# [What is needed]
What is needed is an exact repetition of the lines below, from the first one through the one holding "Click the save floppy disk icon", with no pictures and nothing else.

Saved data entries:
· · · · ·

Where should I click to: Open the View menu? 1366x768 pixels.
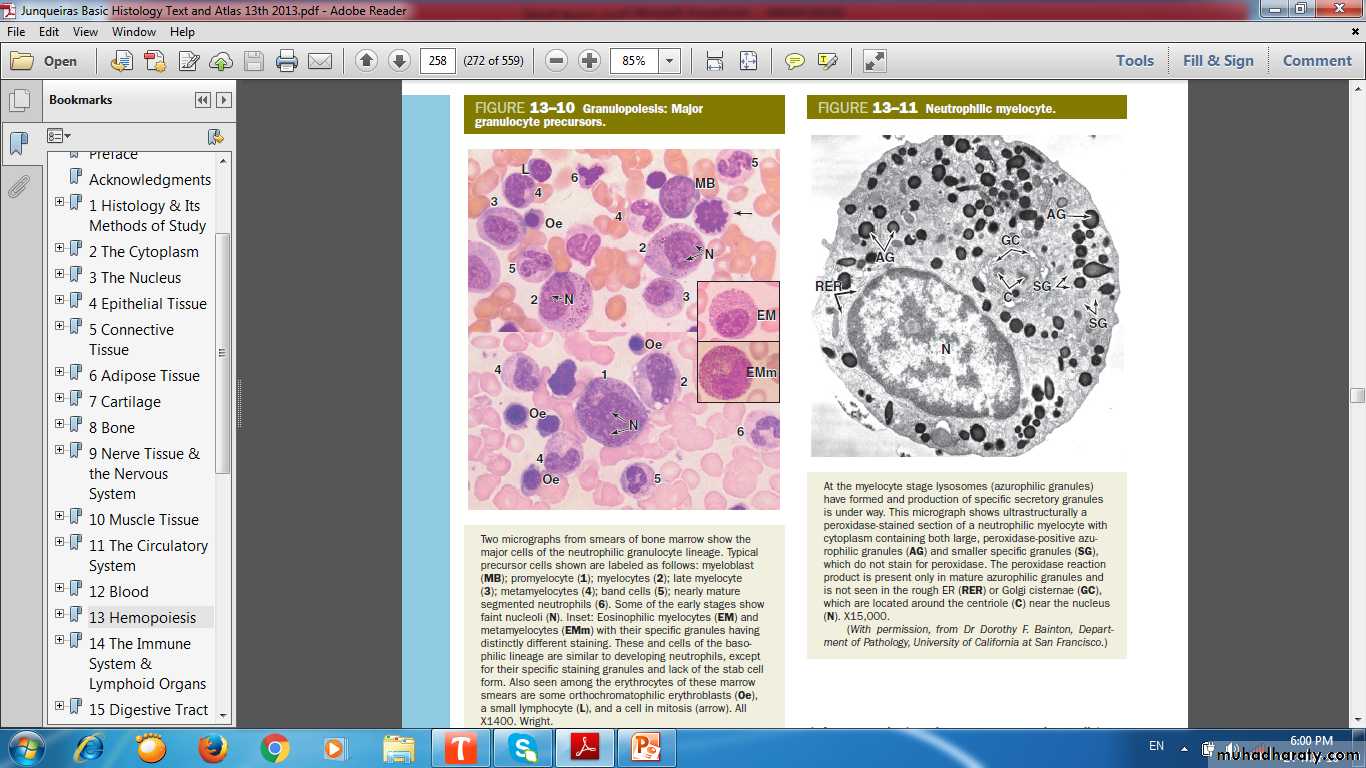pyautogui.click(x=85, y=32)
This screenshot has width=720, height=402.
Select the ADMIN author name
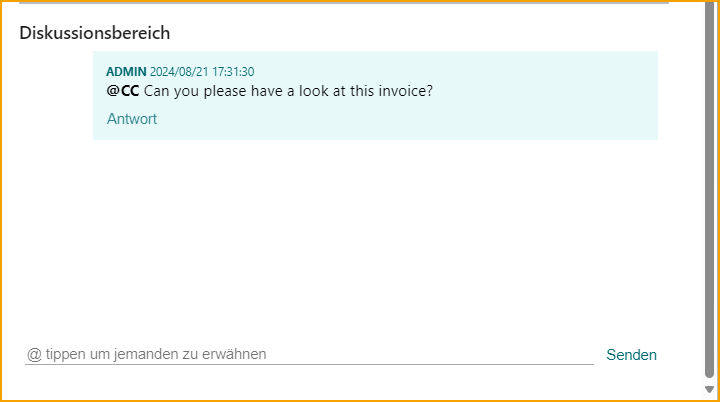(x=126, y=72)
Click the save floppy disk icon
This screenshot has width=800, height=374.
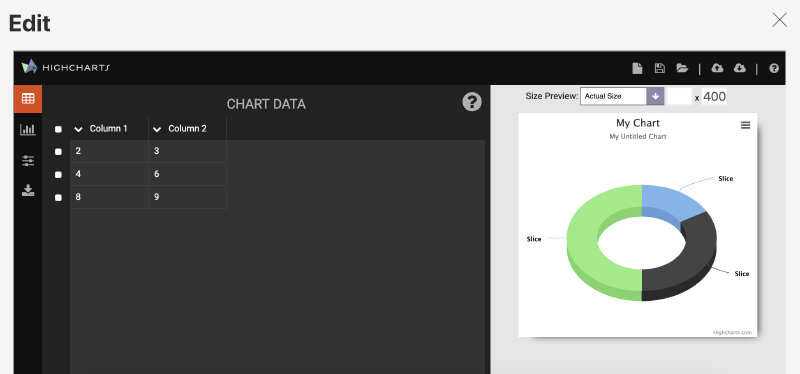click(x=660, y=68)
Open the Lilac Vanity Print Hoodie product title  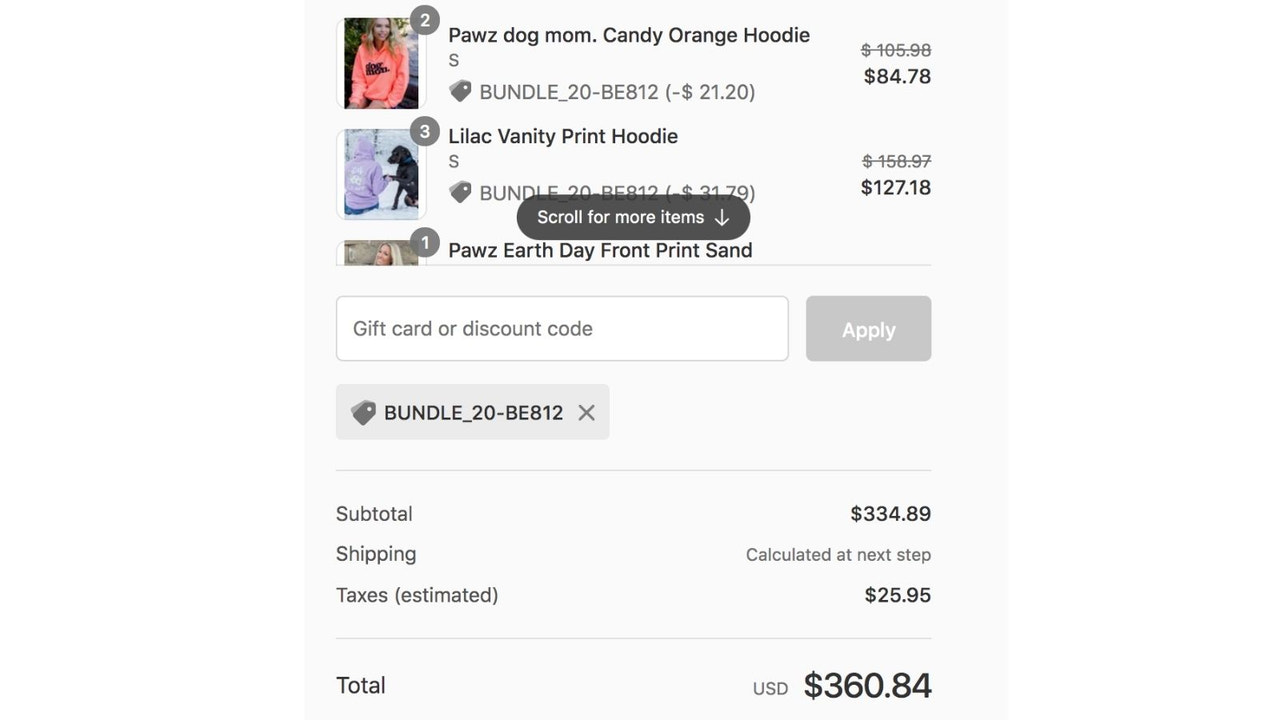click(563, 136)
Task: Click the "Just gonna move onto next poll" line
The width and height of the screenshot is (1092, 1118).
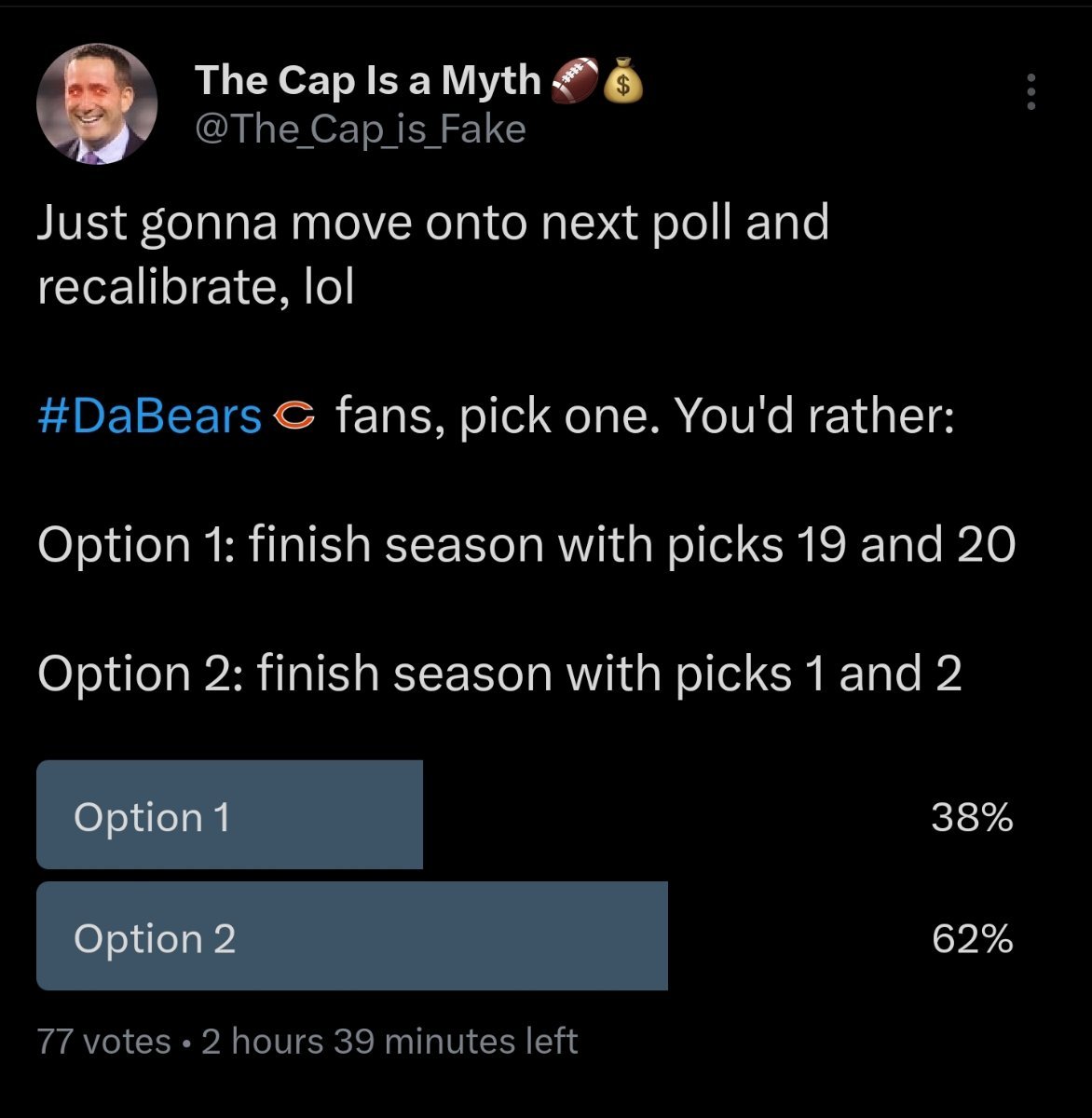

· · · · ·

# [Solution for this task]
Where should I click to: Open the View menu? 1366x768 pixels.
pyautogui.click(x=85, y=32)
This screenshot has width=720, height=402.
Select the ADMIN author name
(x=126, y=72)
Click the save floppy disk icon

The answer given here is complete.